_Work order_:
Nothing outside the range is wanted. Repeat exactly the lines below from the one with "Maeiee (87, 1806)" through the one with "SE (1632, 108)".
────
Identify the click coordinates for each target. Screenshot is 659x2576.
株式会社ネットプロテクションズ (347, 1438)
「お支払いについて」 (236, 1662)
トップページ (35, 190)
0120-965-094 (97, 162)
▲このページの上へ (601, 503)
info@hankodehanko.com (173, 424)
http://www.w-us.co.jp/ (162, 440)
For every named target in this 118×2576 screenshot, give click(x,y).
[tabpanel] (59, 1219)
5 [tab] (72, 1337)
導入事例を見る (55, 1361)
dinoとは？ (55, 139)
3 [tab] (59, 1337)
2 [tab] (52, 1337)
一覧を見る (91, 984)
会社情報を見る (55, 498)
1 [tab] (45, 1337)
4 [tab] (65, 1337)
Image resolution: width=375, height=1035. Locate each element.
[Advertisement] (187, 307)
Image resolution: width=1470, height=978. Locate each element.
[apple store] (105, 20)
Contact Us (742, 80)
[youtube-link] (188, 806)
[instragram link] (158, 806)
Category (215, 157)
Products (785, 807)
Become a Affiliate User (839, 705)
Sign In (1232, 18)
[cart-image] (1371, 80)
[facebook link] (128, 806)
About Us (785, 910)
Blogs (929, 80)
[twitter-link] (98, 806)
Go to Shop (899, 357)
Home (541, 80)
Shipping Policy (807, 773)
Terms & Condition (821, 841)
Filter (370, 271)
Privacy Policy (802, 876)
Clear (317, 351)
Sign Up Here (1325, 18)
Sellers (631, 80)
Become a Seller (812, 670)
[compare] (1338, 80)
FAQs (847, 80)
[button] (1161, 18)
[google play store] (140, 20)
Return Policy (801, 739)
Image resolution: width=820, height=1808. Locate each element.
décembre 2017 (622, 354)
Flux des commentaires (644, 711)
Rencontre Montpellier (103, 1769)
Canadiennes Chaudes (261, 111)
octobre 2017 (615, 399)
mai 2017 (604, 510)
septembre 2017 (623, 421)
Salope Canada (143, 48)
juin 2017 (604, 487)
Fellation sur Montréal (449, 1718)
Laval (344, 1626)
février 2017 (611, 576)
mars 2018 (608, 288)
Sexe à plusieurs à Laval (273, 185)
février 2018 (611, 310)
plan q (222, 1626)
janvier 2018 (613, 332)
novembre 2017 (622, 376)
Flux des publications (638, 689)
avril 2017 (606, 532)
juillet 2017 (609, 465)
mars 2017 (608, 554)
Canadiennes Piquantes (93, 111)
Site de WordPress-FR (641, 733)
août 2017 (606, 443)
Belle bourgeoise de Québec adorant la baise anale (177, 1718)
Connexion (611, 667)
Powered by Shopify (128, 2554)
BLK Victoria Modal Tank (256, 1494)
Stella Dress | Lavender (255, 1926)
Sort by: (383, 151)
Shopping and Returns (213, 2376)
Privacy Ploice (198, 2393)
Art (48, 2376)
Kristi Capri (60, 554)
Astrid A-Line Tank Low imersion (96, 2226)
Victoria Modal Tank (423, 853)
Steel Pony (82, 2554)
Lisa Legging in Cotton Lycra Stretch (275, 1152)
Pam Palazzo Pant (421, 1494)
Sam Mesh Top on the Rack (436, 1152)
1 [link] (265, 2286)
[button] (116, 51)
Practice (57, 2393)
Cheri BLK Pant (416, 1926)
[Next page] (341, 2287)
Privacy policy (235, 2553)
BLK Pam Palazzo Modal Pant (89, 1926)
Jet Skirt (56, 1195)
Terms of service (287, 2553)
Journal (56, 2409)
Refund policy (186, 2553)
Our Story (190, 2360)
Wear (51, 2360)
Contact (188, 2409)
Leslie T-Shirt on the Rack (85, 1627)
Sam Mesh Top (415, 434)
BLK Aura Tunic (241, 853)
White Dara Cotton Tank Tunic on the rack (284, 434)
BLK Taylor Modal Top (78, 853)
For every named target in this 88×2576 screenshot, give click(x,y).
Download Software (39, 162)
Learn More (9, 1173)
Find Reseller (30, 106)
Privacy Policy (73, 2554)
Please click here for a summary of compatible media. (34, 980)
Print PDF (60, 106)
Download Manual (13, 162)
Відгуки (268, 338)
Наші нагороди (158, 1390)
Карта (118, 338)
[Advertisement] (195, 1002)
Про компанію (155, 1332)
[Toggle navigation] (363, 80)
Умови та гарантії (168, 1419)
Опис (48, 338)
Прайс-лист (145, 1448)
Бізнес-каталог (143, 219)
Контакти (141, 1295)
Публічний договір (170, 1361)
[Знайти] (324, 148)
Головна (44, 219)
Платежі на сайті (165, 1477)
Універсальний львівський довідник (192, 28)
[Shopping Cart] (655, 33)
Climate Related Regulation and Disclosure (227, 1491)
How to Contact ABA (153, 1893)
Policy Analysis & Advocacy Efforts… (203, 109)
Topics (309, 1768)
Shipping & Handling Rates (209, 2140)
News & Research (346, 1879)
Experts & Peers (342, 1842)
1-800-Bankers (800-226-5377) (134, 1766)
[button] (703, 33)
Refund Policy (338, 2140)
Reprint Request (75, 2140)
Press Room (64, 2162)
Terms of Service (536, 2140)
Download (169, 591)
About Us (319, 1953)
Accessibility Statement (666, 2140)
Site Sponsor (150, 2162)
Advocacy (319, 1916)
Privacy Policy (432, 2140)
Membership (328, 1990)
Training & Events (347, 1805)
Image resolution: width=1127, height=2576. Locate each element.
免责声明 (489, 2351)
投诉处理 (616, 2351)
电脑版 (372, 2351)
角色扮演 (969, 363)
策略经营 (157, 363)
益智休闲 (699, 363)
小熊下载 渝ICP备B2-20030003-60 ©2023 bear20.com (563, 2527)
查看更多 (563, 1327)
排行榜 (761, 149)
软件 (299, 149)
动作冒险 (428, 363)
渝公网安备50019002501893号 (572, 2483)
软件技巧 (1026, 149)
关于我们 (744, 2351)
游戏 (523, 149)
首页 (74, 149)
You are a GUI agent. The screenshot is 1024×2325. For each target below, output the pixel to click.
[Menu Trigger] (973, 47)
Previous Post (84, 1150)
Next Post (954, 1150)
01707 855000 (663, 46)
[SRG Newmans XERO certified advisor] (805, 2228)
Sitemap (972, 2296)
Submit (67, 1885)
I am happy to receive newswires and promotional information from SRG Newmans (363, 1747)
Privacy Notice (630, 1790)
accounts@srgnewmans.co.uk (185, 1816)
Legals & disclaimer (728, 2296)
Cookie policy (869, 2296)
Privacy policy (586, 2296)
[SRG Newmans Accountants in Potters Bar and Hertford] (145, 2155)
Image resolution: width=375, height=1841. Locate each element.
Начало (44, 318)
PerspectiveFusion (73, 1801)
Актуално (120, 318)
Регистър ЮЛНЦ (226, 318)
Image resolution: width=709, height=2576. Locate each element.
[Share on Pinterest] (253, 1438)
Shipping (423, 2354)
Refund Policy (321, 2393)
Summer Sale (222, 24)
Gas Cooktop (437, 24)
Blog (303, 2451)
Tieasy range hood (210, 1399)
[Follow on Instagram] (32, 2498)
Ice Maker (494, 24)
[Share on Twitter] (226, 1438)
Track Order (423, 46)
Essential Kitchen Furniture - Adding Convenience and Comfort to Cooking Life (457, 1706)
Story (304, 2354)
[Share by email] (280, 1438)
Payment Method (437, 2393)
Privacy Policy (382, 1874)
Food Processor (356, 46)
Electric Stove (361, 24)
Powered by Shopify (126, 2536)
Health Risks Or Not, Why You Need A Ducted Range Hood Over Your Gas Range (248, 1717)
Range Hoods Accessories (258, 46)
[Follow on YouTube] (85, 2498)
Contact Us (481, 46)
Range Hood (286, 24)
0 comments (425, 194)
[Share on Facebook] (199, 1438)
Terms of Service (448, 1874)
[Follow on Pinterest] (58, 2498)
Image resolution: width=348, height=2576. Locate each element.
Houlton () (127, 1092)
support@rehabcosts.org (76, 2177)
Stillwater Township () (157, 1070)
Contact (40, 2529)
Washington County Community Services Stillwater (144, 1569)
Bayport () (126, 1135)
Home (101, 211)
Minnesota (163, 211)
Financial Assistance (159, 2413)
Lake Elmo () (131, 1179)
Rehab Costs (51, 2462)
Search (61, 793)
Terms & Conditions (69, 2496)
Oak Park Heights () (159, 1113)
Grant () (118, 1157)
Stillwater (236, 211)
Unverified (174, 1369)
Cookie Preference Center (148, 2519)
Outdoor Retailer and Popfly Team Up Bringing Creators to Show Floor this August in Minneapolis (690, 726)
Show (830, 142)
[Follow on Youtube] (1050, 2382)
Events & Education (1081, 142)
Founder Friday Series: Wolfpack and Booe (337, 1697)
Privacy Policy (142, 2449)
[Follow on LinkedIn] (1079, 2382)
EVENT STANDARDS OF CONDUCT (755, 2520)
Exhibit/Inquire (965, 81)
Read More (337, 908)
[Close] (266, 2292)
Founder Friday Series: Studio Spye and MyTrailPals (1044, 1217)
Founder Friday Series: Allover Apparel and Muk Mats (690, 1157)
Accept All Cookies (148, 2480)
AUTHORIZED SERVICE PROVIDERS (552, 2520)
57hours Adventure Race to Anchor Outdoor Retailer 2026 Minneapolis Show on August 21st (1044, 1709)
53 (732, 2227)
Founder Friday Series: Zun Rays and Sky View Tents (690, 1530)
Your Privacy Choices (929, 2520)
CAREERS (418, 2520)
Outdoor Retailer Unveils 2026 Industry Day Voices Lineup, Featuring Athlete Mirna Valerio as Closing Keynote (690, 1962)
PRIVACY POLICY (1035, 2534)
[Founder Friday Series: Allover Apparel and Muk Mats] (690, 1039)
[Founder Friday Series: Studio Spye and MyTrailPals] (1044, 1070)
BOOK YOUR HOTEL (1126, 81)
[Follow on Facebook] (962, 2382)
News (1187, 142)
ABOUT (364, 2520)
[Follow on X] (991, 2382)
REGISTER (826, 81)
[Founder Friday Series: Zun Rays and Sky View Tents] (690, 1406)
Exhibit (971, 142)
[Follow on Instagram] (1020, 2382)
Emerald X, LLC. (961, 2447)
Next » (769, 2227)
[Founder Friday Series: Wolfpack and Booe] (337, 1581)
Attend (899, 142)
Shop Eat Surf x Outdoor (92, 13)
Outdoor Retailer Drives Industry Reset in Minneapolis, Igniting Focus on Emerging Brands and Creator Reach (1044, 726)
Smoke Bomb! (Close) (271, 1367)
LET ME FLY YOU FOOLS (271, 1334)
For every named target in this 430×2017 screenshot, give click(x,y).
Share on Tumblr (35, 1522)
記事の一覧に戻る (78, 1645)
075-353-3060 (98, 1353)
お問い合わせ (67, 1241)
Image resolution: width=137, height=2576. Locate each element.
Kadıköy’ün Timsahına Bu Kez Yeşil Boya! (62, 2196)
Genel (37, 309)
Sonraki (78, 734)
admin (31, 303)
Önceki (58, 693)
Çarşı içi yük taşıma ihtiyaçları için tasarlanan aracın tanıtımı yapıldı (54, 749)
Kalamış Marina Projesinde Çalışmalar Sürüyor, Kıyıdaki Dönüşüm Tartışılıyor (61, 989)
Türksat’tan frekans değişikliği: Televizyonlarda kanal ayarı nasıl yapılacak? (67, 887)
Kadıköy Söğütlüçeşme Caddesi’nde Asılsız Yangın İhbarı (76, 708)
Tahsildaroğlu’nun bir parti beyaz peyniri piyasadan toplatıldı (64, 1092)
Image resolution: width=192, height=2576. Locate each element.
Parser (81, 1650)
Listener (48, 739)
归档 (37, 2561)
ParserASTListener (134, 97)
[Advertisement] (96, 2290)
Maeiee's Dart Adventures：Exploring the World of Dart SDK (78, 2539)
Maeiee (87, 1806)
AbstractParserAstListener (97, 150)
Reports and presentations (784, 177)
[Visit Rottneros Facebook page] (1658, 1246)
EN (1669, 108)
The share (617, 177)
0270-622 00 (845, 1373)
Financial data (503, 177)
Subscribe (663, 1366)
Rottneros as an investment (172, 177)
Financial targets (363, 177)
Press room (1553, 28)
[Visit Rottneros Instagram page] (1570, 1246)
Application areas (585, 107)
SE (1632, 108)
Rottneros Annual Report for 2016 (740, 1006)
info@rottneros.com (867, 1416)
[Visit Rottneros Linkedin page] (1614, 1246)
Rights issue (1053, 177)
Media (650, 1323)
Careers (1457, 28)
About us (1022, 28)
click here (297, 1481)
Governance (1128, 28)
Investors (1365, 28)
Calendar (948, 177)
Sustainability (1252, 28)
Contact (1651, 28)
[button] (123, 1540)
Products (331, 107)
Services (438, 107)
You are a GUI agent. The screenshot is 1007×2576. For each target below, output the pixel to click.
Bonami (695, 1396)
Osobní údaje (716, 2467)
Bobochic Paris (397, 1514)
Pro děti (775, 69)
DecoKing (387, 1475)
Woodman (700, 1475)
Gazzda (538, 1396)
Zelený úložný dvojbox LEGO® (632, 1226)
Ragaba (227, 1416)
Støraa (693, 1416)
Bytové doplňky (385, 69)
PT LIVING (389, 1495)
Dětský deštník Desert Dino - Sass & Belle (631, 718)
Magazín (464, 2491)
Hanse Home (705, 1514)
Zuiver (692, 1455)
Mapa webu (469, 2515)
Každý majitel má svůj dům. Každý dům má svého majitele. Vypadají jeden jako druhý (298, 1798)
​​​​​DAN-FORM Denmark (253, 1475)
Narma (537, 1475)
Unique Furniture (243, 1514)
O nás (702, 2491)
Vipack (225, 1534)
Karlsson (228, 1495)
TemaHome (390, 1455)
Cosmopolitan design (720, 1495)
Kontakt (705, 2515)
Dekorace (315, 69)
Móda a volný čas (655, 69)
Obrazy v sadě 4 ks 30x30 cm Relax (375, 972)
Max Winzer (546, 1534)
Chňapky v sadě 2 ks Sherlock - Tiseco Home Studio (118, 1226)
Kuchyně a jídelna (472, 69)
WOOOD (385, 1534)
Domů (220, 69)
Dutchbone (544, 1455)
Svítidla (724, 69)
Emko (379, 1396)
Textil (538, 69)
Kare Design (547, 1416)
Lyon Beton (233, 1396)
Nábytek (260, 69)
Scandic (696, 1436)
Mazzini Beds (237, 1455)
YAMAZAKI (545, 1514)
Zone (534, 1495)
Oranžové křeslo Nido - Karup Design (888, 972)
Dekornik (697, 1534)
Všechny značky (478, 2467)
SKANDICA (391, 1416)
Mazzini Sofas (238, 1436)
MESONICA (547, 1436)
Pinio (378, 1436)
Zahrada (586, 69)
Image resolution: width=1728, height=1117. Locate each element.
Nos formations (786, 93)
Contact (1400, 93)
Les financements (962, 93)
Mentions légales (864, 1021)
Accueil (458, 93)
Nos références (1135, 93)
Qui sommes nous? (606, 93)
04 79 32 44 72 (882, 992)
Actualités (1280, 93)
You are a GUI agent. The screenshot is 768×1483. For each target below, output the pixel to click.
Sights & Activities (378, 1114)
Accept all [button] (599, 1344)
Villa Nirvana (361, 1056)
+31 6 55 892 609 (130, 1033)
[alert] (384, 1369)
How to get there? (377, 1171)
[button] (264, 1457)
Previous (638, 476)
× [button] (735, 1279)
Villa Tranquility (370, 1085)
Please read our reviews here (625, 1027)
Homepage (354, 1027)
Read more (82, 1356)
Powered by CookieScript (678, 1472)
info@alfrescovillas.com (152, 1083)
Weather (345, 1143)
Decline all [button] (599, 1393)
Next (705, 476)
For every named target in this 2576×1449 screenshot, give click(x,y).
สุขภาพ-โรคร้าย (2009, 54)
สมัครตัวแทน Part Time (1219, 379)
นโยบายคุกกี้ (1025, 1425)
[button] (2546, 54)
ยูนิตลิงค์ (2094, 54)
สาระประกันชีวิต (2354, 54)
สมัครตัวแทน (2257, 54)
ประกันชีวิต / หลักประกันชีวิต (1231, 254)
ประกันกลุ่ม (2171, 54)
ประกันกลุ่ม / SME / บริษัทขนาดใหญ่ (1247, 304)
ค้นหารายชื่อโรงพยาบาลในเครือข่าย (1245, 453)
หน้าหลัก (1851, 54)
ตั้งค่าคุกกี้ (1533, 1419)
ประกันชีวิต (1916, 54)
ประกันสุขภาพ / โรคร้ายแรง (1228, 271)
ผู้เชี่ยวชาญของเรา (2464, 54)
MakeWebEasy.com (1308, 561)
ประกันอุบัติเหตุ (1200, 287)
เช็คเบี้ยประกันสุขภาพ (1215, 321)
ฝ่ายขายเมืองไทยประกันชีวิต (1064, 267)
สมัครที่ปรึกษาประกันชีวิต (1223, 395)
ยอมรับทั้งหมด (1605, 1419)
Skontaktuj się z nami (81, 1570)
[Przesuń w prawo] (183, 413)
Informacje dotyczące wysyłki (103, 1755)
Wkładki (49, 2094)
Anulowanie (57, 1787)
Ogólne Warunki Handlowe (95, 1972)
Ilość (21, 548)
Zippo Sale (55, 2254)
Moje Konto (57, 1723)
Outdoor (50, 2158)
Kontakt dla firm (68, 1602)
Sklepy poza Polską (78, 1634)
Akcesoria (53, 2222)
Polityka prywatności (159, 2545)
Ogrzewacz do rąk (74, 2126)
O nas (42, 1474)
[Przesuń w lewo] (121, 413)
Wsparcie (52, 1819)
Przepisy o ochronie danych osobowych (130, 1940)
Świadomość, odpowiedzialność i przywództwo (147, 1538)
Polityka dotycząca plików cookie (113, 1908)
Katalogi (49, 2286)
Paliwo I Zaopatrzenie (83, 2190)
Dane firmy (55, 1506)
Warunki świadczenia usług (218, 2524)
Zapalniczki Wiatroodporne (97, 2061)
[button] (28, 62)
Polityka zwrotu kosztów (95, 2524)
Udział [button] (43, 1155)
────
_Result_:
Maeiee (87, 1806)
AbstractParserAstListener (97, 150)
Reports and presentations (784, 177)
[Visit Rottneros Facebook page] (1658, 1246)
EN (1669, 108)
The share (617, 177)
0270-622 00 (845, 1373)
Financial data (503, 177)
Subscribe (663, 1366)
Rottneros as an investment (172, 177)
Financial targets (363, 177)
Press room (1553, 28)
[Visit Rottneros Instagram page] (1570, 1246)
Application areas (585, 107)
SE (1632, 108)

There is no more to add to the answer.